Submissions for STARTS 2020 are almost closing. The prize, created by the EU Commission, honours artistic innovation in science/technology. Its goal is to foster creativity, benefitting the scientific and cultural world. People are its centre, and contemporary challenges are aimed at. At this point, it’s nice to recap 2019’s winners.
The challenge’s total amount of prize money is 40.000 €. This is then divided by two prize winners, which are featured at BOZAR and Waag. This happens every year, with jurors voting in June. There are two versions of the award. While the first regards innovative collaboration, the second concerns artistic exploration. “Innovative collaboration” is awarded to arts-technology cooperative productions. The second is given to artistic game-changers. In other words, it works altering perceptions of technology.

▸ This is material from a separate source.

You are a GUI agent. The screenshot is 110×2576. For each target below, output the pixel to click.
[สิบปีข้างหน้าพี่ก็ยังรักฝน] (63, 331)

Creative Winning: Ciutat Vella’s urbanism; and Project Alias
In 2019, the Grand Prize for innovative collaborators went for Ciutat Vella’s Land-use Plan. The award for art explorations went to Project Alias. Ciutat Vella won with a brilliant concept. The group’s starting point was a known problem. It regarded the impact of businesses on the Barcelonan district. To improve local livability, a team of urbanists was assembled. The group was quite multidisciplinary, drawing from distinct areas. For example, it included architects, technical consultants and lawyers.
How did the team address their challenge? By harnessing the power of data. Here lies, perhaps, the project’s creative secret. Nowadays, data is being criticized for its negative impact. For being used as a means of control, not empowerment. Here, Ciutat Vella turned the table. It used the information to “unleash the potential of human-centred urban planning.”
To achieve its goal, the project used different methodologies. It went through 4 steps: research (with data); co-creation (with the participation of citizens); proposal (with simulations); and approval (regulations).
The first phase developed a critical data atlas. Such was critical to assess how livability was being impacted. It analyzed several aspects of Ciutat’s urban web. First, it took a look into the population’s physical and sociodemographic aspects. This included topics like age, income or gender. Second, it tracked the districts economic activities. It also classified them into different types, producing a fine-grained analysis. This was then used to discover which businesses produced the most revenue. Why was this critical? To understand which could be more easily limited. Third, it tracked neighbourhood routes used by locals and tourists. This allowed traffic to be restricted and purposefully redesigned. Fourth, the impact of urban activities (noise, pollution, etc…) on inhabitants was assessed.
The above allowed a data web of Ciutat to be built. This was then combined with a participatory process, focused on locals. It involved local actors, public events, and district workshops. By including a digital participation platform, popular voices were enabled to be heard. While the participatory phase was underway, economic predictions were made. These tried to anticipate the result of policies.
The second STARTS 2019 Prize went to Project Alias. Like the above example, it started with a problem. This regarded the privacy issues and technical difficulties of virtual assistants. Here, it distinguished itself from “Ciutat”. “Ciutat” was a project planned for an aggregate of people. “Alias”, had a much more individual-oriented design.
Over the last years, voice assistance development is increasing. While these technologies are growing, so are derived privacy issues. Customers are worried, for example, about privacy problems. Technical difficulties can also arise, upsetting users.
The above-stimulated designers Bjørn Karmann and Tore Knudsen’s creativity. The first was an Amsterdam-based designer, from Denmark. The second’s area was Interaction Design and was based in Copenhagen.
How did the designers address voice assistance issues? Thorough a deceptively simple idea. They created a small device, which is put on top of voice assistants. By doing so, it acted as an intermediary between the user and the device. Alias worked in a simple fashion. It produced a constant noise, which fed into the assistant’s microphone. Doing so, confused the latter’s sound recognition. This stopped the assistant from acting upon an individual’s voice. When setting up Alias, the user-created a wake-word. When the wake-word was pronounced, Alias activated the sound assistant. It did so by playing the recording of the original wake-word.
The two projects above were STARTS’ 2019 winners. They highlighted an important aspect. The prize highly prioritizes innovation, and “game-changing”. What counts, more than technological prowess, is… creativity.